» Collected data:

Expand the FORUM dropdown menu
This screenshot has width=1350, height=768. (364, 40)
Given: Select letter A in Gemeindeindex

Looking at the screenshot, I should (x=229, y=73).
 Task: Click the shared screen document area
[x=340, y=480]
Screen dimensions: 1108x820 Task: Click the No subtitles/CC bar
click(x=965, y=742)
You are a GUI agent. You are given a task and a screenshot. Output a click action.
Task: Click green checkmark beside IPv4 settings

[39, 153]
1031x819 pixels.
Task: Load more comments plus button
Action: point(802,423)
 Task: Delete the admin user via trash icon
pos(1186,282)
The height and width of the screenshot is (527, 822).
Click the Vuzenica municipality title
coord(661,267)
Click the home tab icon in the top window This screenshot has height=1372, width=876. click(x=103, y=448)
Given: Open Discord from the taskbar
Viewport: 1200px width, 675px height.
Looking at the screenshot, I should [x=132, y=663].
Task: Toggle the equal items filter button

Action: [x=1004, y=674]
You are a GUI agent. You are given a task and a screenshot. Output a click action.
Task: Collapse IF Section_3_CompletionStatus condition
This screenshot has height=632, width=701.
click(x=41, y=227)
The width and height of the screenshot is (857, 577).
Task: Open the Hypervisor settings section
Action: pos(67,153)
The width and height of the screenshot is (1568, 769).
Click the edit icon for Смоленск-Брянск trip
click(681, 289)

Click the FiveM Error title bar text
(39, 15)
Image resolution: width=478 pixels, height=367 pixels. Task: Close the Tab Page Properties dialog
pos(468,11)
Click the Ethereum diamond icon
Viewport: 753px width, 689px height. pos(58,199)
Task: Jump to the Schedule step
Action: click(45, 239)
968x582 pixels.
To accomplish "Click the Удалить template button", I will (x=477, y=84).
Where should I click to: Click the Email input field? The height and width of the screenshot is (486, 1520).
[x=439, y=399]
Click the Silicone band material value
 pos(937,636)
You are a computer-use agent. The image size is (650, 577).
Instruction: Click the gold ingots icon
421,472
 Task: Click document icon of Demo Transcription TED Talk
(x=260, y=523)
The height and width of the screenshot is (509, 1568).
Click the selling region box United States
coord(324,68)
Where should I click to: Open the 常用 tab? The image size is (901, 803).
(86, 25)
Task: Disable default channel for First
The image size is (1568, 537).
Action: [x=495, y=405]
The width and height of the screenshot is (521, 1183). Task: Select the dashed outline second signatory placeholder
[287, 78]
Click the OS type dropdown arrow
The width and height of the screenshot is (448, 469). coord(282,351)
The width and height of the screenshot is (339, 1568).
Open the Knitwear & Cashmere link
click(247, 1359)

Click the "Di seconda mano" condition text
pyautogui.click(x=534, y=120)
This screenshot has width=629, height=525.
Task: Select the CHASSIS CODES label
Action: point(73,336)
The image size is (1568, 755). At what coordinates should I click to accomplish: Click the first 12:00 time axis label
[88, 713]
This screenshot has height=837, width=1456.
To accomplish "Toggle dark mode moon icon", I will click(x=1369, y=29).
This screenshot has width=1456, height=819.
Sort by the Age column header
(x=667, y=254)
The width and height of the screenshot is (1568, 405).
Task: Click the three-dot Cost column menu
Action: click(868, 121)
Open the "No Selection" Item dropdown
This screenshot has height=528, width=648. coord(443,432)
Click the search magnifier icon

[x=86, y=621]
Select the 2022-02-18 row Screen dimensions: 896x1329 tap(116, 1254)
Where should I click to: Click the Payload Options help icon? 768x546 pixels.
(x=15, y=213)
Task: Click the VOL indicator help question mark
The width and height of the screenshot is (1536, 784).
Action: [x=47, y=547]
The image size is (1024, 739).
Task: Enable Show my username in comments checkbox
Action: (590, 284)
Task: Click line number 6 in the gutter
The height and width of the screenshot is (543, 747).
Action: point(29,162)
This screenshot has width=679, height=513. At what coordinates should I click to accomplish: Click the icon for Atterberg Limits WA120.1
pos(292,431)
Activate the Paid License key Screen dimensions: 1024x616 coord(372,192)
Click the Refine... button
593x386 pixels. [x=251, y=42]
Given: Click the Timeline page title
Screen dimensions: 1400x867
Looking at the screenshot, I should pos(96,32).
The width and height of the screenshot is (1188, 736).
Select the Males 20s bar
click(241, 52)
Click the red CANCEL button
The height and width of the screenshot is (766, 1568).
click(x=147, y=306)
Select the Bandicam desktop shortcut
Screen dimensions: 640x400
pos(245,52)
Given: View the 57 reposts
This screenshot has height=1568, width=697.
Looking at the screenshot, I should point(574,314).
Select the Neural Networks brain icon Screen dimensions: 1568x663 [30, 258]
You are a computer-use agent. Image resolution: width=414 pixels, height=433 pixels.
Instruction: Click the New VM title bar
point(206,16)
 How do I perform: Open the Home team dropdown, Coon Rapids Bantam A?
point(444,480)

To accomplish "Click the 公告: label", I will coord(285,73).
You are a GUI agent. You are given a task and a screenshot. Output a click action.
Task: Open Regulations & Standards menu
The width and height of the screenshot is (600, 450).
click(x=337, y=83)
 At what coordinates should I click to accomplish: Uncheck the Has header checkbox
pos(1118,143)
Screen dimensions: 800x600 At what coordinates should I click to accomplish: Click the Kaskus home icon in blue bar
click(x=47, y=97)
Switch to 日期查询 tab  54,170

» Exercise description:
Extract the complete data, matching each line exactly.

» Answer below:
Expand the FORUM dropdown menu
This screenshot has width=1350, height=768. (364, 40)
Given: Select letter A in Gemeindeindex

Looking at the screenshot, I should (x=229, y=73).
 Task: Click the shared screen document area
[x=340, y=480]
Screen dimensions: 1108x820 Task: Click the No subtitles/CC bar
click(x=965, y=742)
You are a GUI agent. You are given a task and a screenshot. Output a click action.
Task: Click green checkmark beside IPv4 settings

[39, 153]
1031x819 pixels.
Task: Load more comments plus button
Action: point(802,423)
 Task: Delete the admin user via trash icon
pos(1186,282)
The height and width of the screenshot is (527, 822).
Click the Vuzenica municipality title
coord(661,267)
Click the home tab icon in the top window This screenshot has height=1372, width=876. click(x=103, y=448)
Given: Open Discord from the taskbar
Viewport: 1200px width, 675px height.
Looking at the screenshot, I should [x=132, y=663].
Task: Toggle the equal items filter button

Action: [x=1004, y=674]
You are a GUI agent. You are given a task and a screenshot. Output a click action.
Task: Collapse IF Section_3_CompletionStatus condition
This screenshot has height=632, width=701.
click(x=41, y=227)
The width and height of the screenshot is (857, 577).
Task: Open the Hypervisor settings section
Action: pos(67,153)
The width and height of the screenshot is (1568, 769).
Click the edit icon for Смоленск-Брянск trip
click(681, 289)

Click the FiveM Error title bar text
(39, 15)
Image resolution: width=478 pixels, height=367 pixels. Task: Close the Tab Page Properties dialog
pos(468,11)
Click the Ethereum diamond icon
Viewport: 753px width, 689px height. pos(58,199)
Task: Jump to the Schedule step
Action: click(45, 239)
968x582 pixels.
To accomplish "Click the Удалить template button", I will (x=477, y=84).
Where should I click to: Click the Email input field? The height and width of the screenshot is (486, 1520).
[x=439, y=399]
Click the Silicone band material value
 pos(937,636)
You are a computer-use agent. The image size is (650, 577).
Instruction: Click the gold ingots icon
421,472
 Task: Click document icon of Demo Transcription TED Talk
(x=260, y=523)
The height and width of the screenshot is (509, 1568).
Click the selling region box United States
coord(324,68)
Where should I click to: Open the 常用 tab? The image size is (901, 803).
(86, 25)
Task: Disable default channel for First
The image size is (1568, 537).
Action: [x=495, y=405]
The width and height of the screenshot is (521, 1183). Task: Select the dashed outline second signatory placeholder
[287, 78]
Click the OS type dropdown arrow
The width and height of the screenshot is (448, 469). coord(282,351)
The width and height of the screenshot is (339, 1568).
Open the Knitwear & Cashmere link
click(247, 1359)

Click the "Di seconda mano" condition text
pyautogui.click(x=534, y=120)
This screenshot has width=629, height=525.
Task: Select the CHASSIS CODES label
Action: point(73,336)
The image size is (1568, 755). At what coordinates should I click to accomplish: Click the first 12:00 time axis label
[88, 713]
This screenshot has height=837, width=1456.
To accomplish "Toggle dark mode moon icon", I will click(x=1369, y=29).
This screenshot has width=1456, height=819.
Sort by the Age column header
(x=667, y=254)
The width and height of the screenshot is (1568, 405).
Task: Click the three-dot Cost column menu
Action: click(868, 121)
Open the "No Selection" Item dropdown
This screenshot has height=528, width=648. coord(443,432)
Click the search magnifier icon

[x=86, y=621]
Select the 2022-02-18 row Screen dimensions: 896x1329 tap(116, 1254)
Where should I click to: Click the Payload Options help icon? 768x546 pixels.
(x=15, y=213)
Task: Click the VOL indicator help question mark
The width and height of the screenshot is (1536, 784).
Action: [x=47, y=547]
The image size is (1024, 739).
Task: Enable Show my username in comments checkbox
Action: (590, 284)
Task: Click line number 6 in the gutter
The height and width of the screenshot is (543, 747).
Action: point(29,162)
This screenshot has width=679, height=513. At what coordinates should I click to accomplish: Click the icon for Atterberg Limits WA120.1
pos(292,431)
Activate the Paid License key Screen dimensions: 1024x616 coord(372,192)
Click the Refine... button
593x386 pixels. [x=251, y=42]
Given: Click the Timeline page title
Screen dimensions: 1400x867
Looking at the screenshot, I should pos(96,32).
The width and height of the screenshot is (1188, 736).
Select the Males 20s bar
click(241, 52)
Click the red CANCEL button
The height and width of the screenshot is (766, 1568).
click(x=147, y=306)
Select the Bandicam desktop shortcut
Screen dimensions: 640x400
pos(245,52)
Given: View the 57 reposts
This screenshot has height=1568, width=697.
Looking at the screenshot, I should point(574,314).
Select the Neural Networks brain icon Screen dimensions: 1568x663 [30, 258]
You are a computer-use agent. Image resolution: width=414 pixels, height=433 pixels.
Instruction: Click the New VM title bar
point(206,16)
 How do I perform: Open the Home team dropdown, Coon Rapids Bantam A?
point(444,480)

To accomplish "Click the 公告: label", I will coord(285,73).
You are a GUI agent. You are given a task and a screenshot. Output a click action.
Task: Open Regulations & Standards menu
The width and height of the screenshot is (600, 450).
click(x=337, y=83)
 At what coordinates should I click to accomplish: Uncheck the Has header checkbox
pos(1118,143)
Screen dimensions: 800x600 At what coordinates should I click to accomplish: Click the Kaskus home icon in blue bar
click(x=47, y=97)
Switch to 日期查询 tab  54,170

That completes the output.